== AIM OF THE EXERCISE ==
Output exactly the lines from the line with "Instruction: Follow the Learn more link" through the end of the records below. Include nothing else.

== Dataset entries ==
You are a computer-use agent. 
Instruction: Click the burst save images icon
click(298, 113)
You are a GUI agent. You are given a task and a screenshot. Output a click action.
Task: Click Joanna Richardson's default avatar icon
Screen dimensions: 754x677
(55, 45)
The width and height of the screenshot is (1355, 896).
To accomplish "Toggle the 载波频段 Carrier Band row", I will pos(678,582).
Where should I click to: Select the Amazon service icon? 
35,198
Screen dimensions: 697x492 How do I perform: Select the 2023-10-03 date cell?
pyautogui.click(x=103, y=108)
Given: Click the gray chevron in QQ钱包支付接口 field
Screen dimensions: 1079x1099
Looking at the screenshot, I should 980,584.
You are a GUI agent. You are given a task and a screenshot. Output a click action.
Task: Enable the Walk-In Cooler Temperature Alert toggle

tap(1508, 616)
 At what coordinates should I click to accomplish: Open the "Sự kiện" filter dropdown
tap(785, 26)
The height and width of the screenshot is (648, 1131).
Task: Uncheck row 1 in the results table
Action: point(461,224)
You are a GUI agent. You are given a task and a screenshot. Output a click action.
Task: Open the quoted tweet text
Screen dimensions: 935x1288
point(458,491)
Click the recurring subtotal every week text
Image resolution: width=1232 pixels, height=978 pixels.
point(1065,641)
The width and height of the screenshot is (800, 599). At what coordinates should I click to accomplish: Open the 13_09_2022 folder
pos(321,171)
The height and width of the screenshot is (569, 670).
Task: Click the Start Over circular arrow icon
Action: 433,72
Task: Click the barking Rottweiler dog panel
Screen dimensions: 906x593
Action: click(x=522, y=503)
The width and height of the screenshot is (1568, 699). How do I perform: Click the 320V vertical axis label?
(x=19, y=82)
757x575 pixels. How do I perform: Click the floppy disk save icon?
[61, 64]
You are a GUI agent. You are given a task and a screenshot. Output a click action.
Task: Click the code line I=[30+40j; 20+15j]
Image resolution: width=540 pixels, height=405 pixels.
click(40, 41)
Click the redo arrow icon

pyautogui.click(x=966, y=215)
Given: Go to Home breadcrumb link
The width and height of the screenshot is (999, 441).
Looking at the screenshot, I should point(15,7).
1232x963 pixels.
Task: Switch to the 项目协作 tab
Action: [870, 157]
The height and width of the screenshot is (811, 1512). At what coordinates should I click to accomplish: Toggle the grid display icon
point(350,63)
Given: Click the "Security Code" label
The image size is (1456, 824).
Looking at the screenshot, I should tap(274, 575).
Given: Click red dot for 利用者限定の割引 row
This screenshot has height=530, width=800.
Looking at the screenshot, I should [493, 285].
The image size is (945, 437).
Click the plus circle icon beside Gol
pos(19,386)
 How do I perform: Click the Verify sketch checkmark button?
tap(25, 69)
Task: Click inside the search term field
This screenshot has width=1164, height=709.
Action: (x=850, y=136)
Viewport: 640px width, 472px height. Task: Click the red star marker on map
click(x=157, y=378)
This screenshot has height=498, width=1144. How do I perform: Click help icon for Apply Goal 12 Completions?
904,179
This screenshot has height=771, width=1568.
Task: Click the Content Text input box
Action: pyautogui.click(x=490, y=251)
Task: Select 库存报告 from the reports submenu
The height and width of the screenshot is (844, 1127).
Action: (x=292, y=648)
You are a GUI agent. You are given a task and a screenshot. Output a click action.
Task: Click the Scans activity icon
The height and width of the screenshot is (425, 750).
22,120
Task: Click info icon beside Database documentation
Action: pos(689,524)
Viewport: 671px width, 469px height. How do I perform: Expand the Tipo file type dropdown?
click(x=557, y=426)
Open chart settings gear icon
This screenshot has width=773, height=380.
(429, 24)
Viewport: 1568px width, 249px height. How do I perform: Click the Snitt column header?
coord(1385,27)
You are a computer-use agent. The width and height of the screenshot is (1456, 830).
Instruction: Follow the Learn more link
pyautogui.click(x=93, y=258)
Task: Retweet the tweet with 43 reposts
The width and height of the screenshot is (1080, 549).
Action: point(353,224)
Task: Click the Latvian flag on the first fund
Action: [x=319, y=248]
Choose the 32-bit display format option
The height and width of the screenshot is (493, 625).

== ANSWER TO THIS PROBLEM ==
Instruction: Follow the Learn more link
pyautogui.click(x=93, y=258)
Task: Retweet the tweet with 43 reposts
The width and height of the screenshot is (1080, 549).
Action: point(353,224)
Task: Click the Latvian flag on the first fund
Action: [x=319, y=248]
Choose the 32-bit display format option
The height and width of the screenshot is (493, 625).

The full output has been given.